Editor, Journal of Clinical Sleep Medicine Divisions of Sleep Medicine, Harvard Medical School and Brigham and Women's Hospital, Boston, MA Arizona Respiratory Center, University of Arizona College of Medicine, Tucson, AZ
On May 14, 2014, the National Sleep Foundation issued a press release announcing its intent to publish its official journal, Sleep Health with a focus on “better understanding the health benefits of sleep.”1 While this is a laudable goal, one might ask the question, “do we need another sleep journal?” As the founding editor of the Journal of Clinical Sleep Medicine (JCSM), I asked a similar question in an editorial published in 2004 before our inaugural issue.2 At that time, I contended that there was a need for an additional publication because SLEEP was receiving an increasing number of meritorious publications that it could not publish. Is this same argument valid today?

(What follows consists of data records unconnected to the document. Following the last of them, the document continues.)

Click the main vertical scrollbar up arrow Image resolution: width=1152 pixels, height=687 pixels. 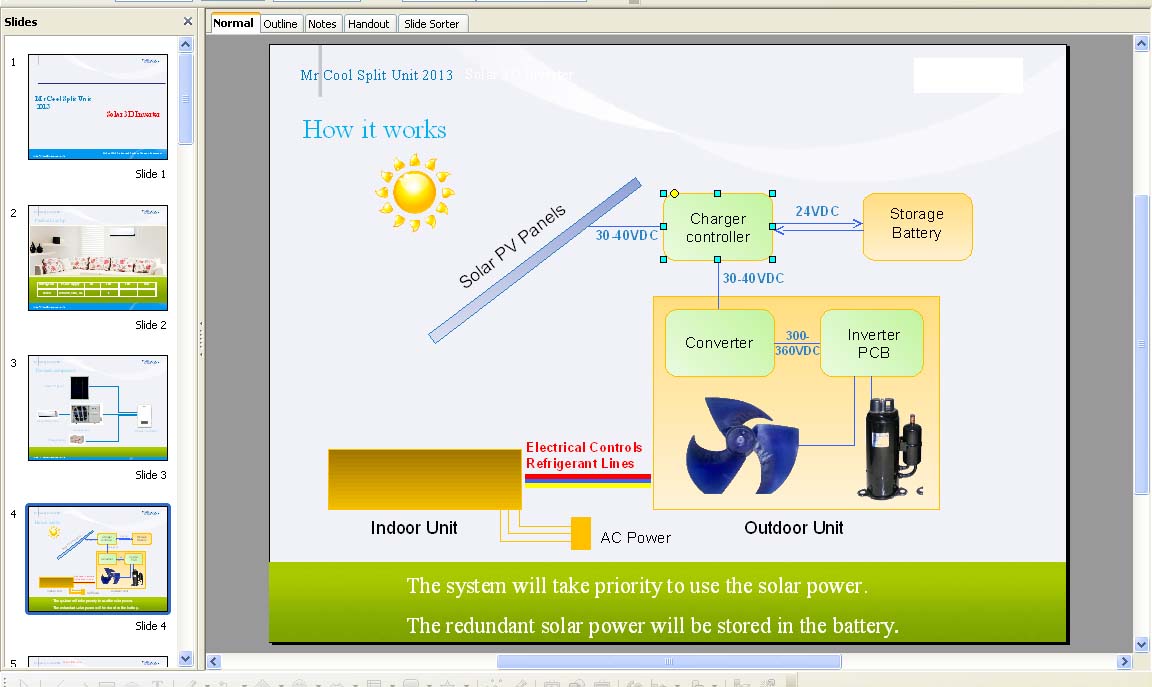click(x=1142, y=43)
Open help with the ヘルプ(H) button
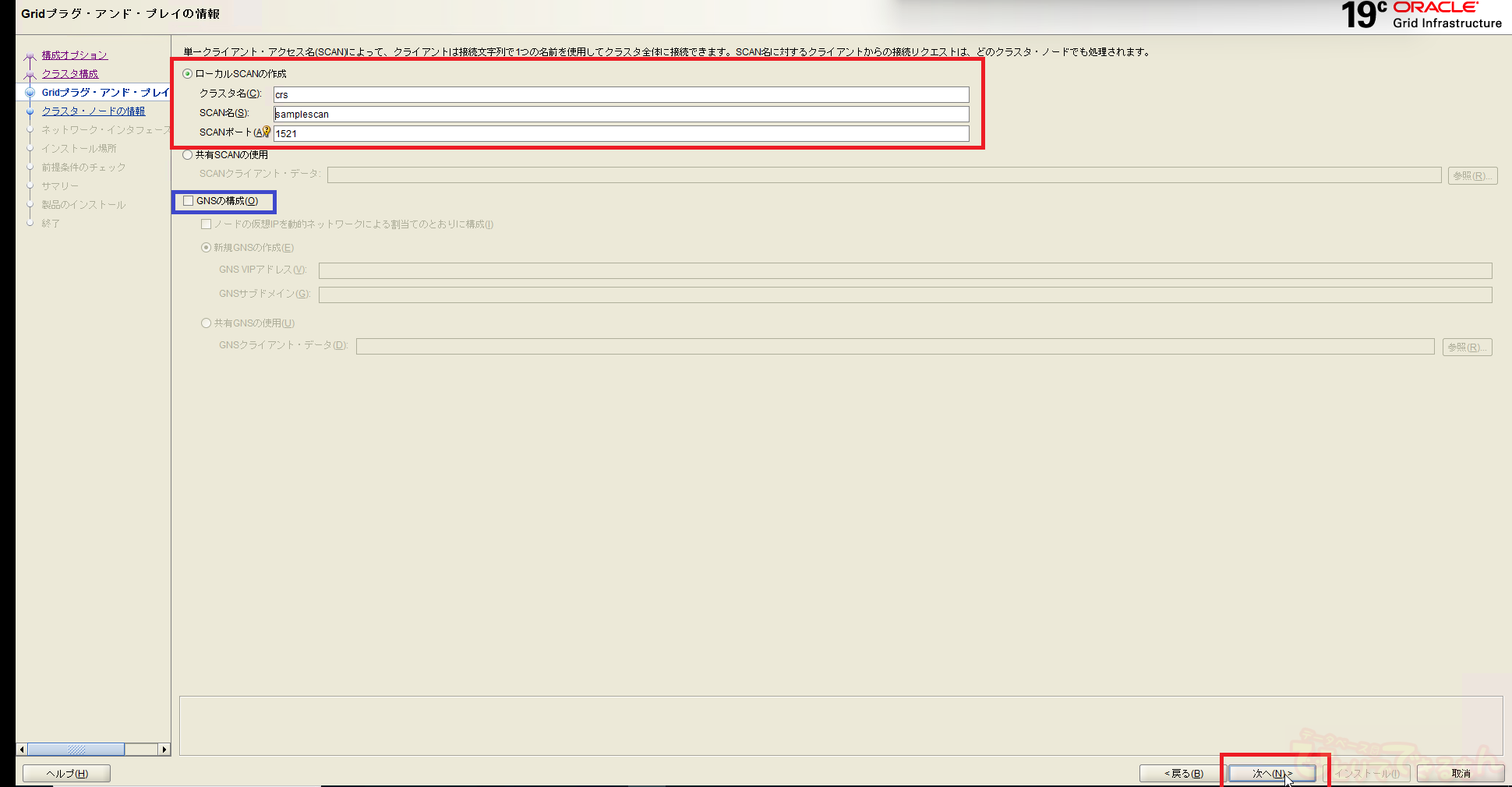Viewport: 1512px width, 787px height. click(x=67, y=774)
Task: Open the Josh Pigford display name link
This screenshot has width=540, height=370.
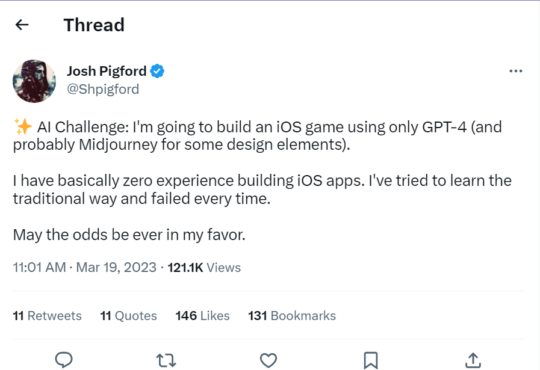Action: tap(106, 71)
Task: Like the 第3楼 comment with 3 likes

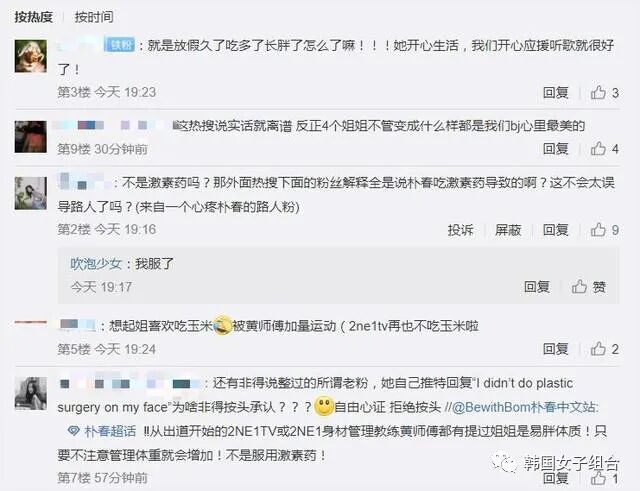Action: click(x=598, y=93)
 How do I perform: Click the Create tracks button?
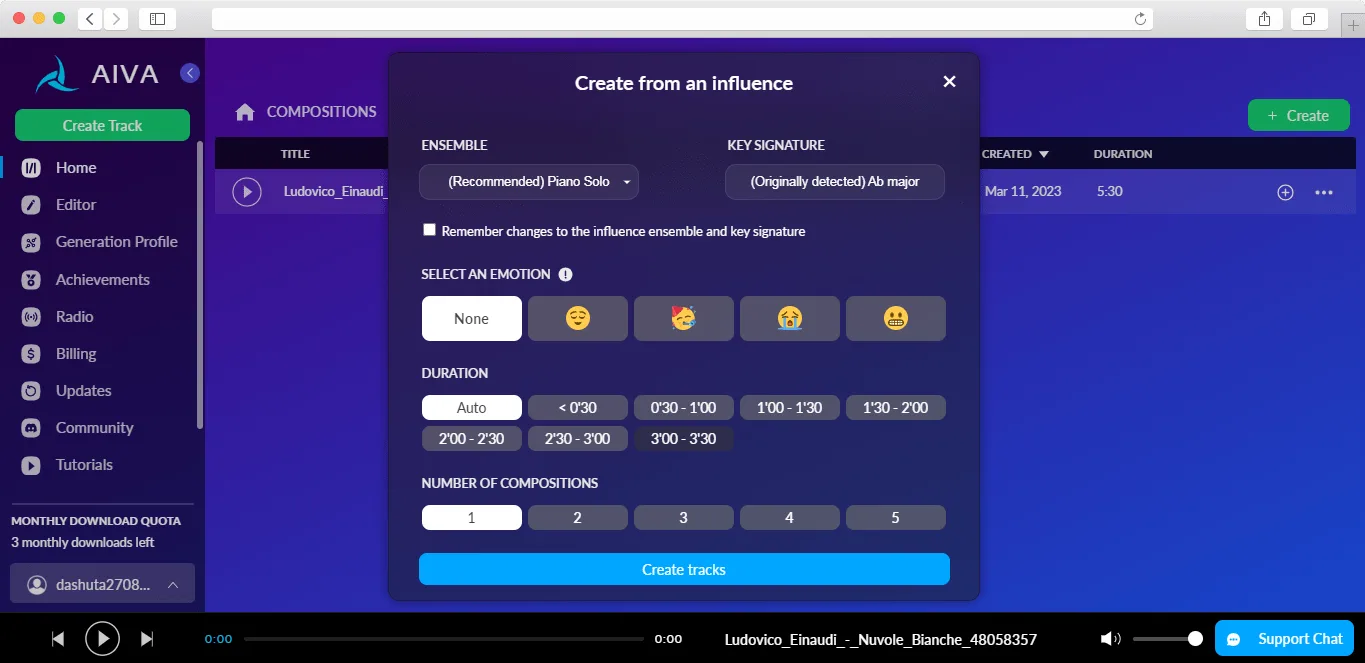[684, 569]
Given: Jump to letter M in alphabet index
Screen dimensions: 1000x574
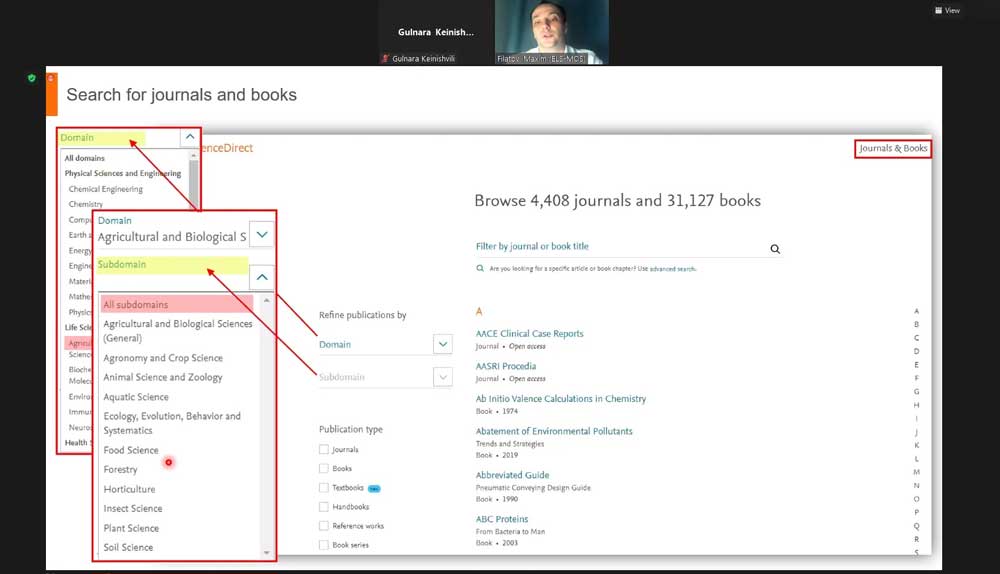Looking at the screenshot, I should pyautogui.click(x=916, y=472).
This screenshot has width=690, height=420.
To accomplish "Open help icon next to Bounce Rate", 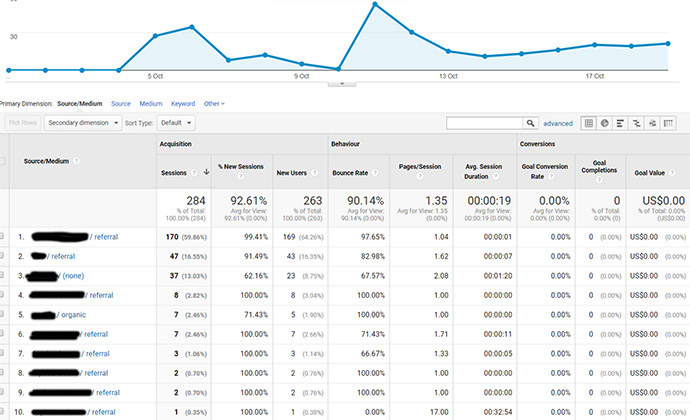I will click(371, 172).
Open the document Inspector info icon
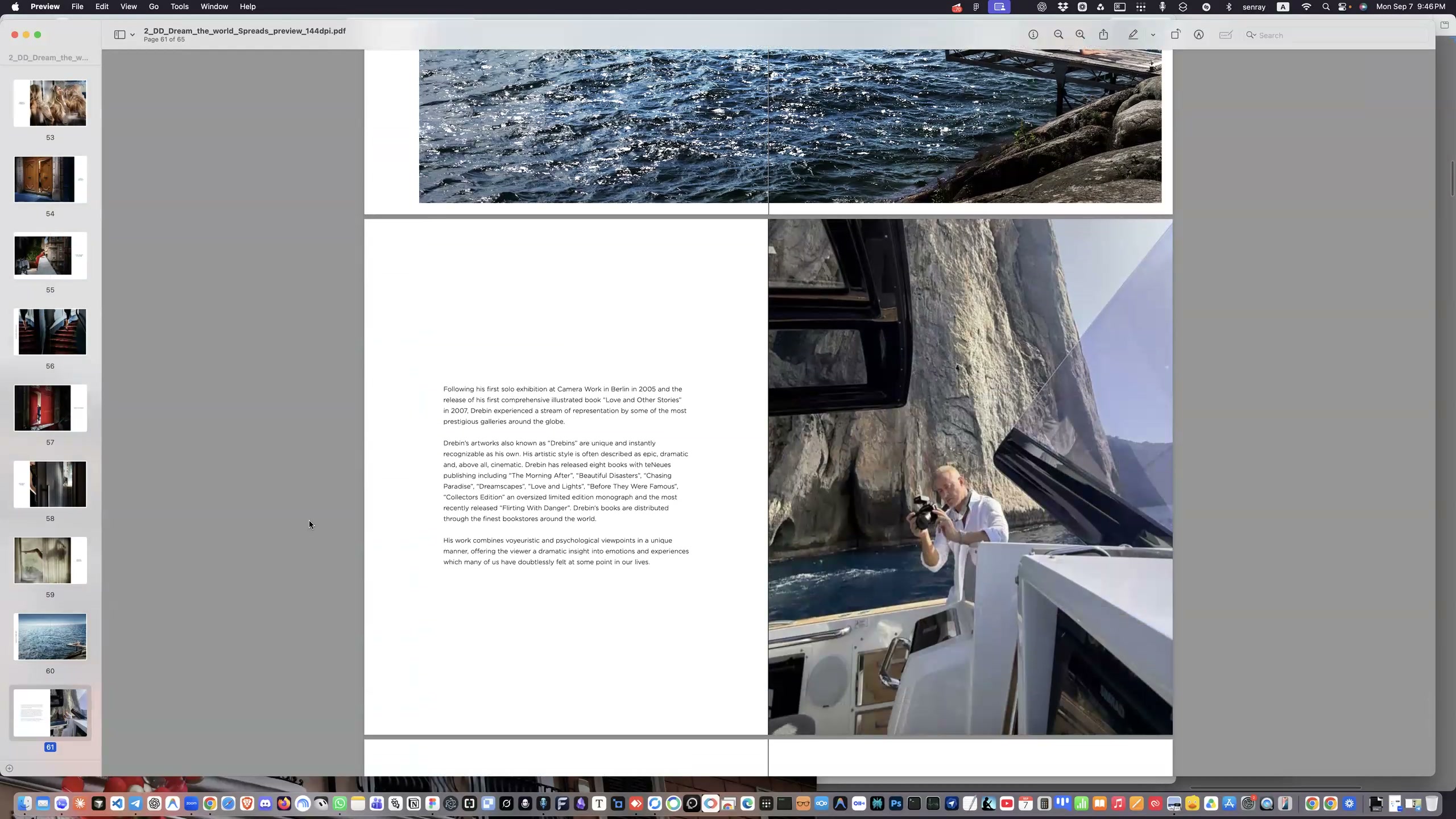The image size is (1456, 819). (x=1033, y=35)
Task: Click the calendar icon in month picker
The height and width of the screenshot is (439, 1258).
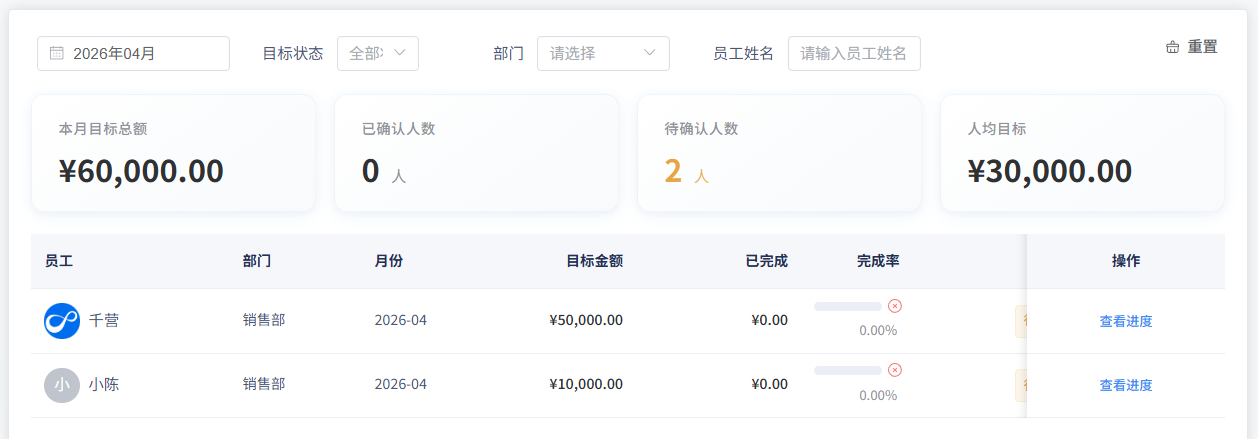Action: 57,54
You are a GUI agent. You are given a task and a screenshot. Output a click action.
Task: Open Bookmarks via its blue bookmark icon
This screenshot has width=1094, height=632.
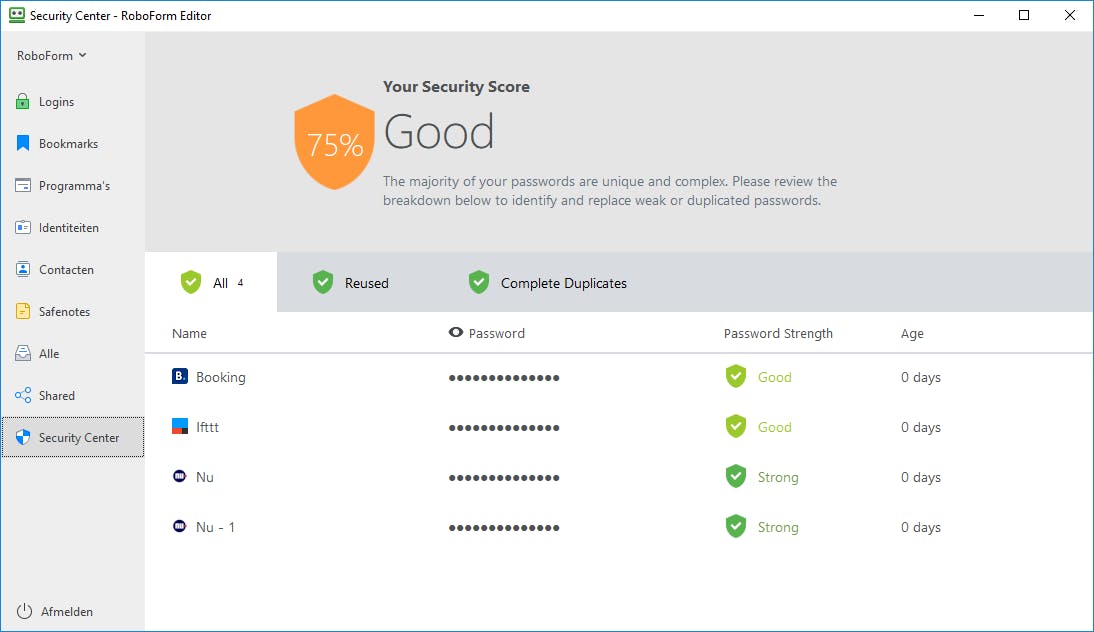click(22, 144)
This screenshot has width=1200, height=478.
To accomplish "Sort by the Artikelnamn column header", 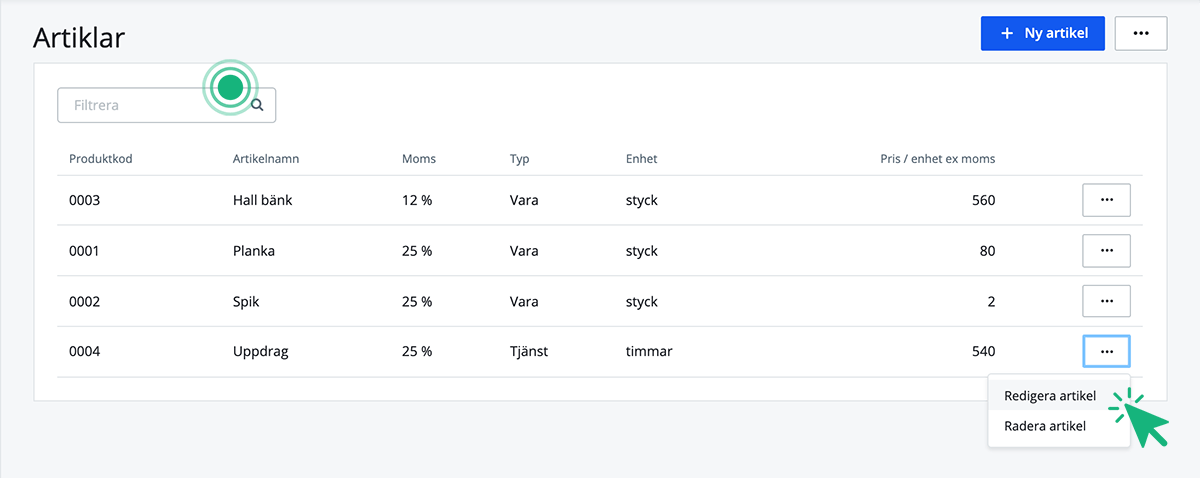I will pyautogui.click(x=266, y=159).
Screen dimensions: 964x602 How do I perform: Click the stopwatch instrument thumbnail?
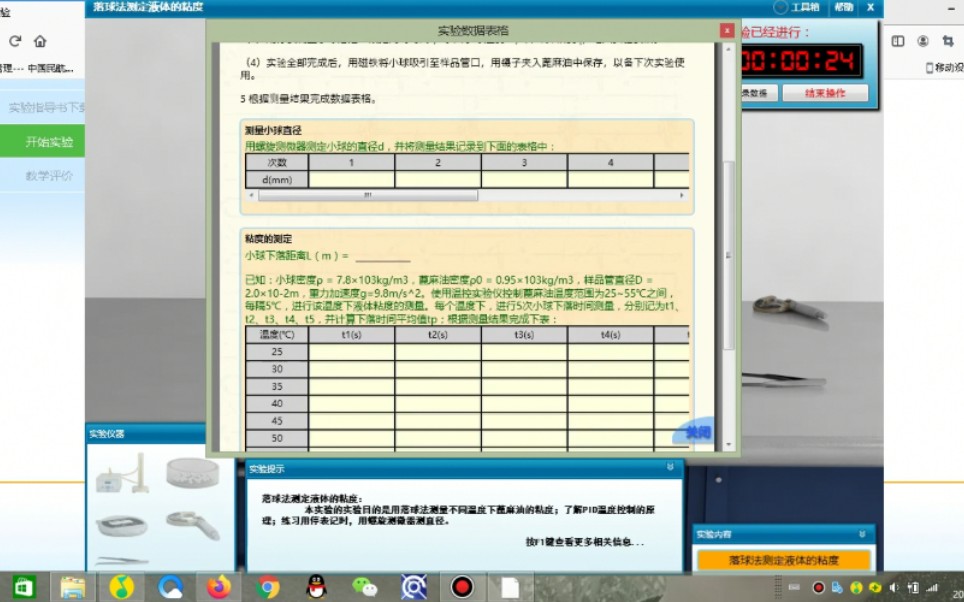122,525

In the interval since the JCSM began publishing, the number of journals focused primarily on some aspect of Sleep Medicine or sleep science has markedly increased. Moreover, a number of other specialty journals also publish a large number of sleep-related papers. In my progress report earlier this year, I noted that there were at least 15 sleep journals, an increase of 9 in the last decade.3 Although the fields of Sleep Medicine and the science of sleep have grown substantially with new knowledge and novel therapies appearing rapidly over the past 10 years, I doubt whether this expansion justifies the existence of all these journals. Why has this occurred? Inasmuch as virtually all of these publications are “fee to publish” electronic publications, the cynic in me believes that the profit motive is a major driving force. Whether any of these new journals will achieve academic relevance remains to be determined. Some only publish a few articles a year. Others routinely send mass emails to investigators soliciting papers. Most are not listed on the major scientific indexes. Therefore, scientists and clinicians will have difficulty locating papers published by these journals, perhaps providing a real world test of the philosophical quandry, “if a tree falls in a forest and no one is around to hear it, does it make a sound?”
Another important issue inherent with journal proliferation is the adequacy of peer review. Timely, high quality peer review is the bain of all journal editors including myself. There are a limited number of qualified volunteers to perform this function. The presence of more journals only makes this task more difficult.
I wish the National Sleep Foundation well in its newest endeavor. However, will this be a journal that fulfills a need or a journal that is looking for a need? This will be determined by the passage of time and the competition.
Quan SF. Another sleep journal? A reprise in 2014. J Clin Sleep Med 2014;10(7):717.